_Descrizione esercizio_: Ricopia senza alcuna modifica le righe dell'elenco che vanno dalla riga contenente "Task: Click the search magnifier icon" fino all'ultima riga dell'elenco, entrambe comprese.

Una serie di record:

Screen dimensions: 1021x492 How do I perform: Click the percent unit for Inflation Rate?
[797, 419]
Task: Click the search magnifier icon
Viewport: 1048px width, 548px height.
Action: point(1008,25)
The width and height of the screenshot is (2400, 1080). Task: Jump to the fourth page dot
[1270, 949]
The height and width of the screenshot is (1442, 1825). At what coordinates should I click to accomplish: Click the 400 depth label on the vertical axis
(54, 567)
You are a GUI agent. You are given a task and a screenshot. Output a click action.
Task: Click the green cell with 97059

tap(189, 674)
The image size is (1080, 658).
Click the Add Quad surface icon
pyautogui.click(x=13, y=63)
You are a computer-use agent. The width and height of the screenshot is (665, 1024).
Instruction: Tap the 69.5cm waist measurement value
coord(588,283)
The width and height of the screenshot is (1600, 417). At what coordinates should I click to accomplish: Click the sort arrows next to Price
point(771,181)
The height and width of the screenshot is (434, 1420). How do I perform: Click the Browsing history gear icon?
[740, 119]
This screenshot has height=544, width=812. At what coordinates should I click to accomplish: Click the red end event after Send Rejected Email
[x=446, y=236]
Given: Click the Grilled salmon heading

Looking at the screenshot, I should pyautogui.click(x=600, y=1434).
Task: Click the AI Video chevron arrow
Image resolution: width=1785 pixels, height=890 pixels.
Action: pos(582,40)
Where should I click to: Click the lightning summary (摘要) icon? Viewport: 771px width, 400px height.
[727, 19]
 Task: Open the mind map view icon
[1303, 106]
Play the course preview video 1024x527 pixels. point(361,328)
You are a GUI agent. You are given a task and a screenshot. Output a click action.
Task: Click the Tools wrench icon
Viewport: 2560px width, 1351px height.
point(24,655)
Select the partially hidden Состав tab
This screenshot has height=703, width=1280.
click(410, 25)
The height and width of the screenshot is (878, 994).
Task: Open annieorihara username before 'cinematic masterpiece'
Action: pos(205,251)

_Esercizio svolto_:
Task: Click the search magnifier icon
Viewport: 1048px width, 548px height.
Action: point(1008,25)
The width and height of the screenshot is (2400, 1080). Task: Jump to the fourth page dot
[1270, 949]
The height and width of the screenshot is (1442, 1825). At what coordinates should I click to accomplish: Click the 400 depth label on the vertical axis
(54, 567)
You are a GUI agent. You are given a task and a screenshot. Output a click action.
Task: Click the green cell with 97059

tap(189, 674)
The image size is (1080, 658).
Click the Add Quad surface icon
pyautogui.click(x=13, y=63)
You are a computer-use agent. The width and height of the screenshot is (665, 1024).
Instruction: Tap the 69.5cm waist measurement value
coord(588,283)
The width and height of the screenshot is (1600, 417). At what coordinates should I click to accomplish: Click the sort arrows next to Price
point(771,181)
The height and width of the screenshot is (434, 1420). How do I perform: Click the Browsing history gear icon?
[740, 119]
This screenshot has height=544, width=812. At what coordinates should I click to accomplish: Click the red end event after Send Rejected Email
[x=446, y=236]
Given: Click the Grilled salmon heading

Looking at the screenshot, I should pyautogui.click(x=600, y=1434).
Task: Click the AI Video chevron arrow
Image resolution: width=1785 pixels, height=890 pixels.
Action: pos(582,40)
Where should I click to: Click the lightning summary (摘要) icon? Viewport: 771px width, 400px height.
[727, 19]
 Task: Open the mind map view icon
[1303, 106]
Play the course preview video 1024x527 pixels. point(361,328)
You are a GUI agent. You are given a task and a screenshot. Output a click action.
Task: Click the Tools wrench icon
Viewport: 2560px width, 1351px height.
point(24,655)
Select the partially hidden Состав tab
This screenshot has height=703, width=1280.
click(410, 25)
The height and width of the screenshot is (878, 994).
Task: Open annieorihara username before 'cinematic masterpiece'
Action: pos(205,251)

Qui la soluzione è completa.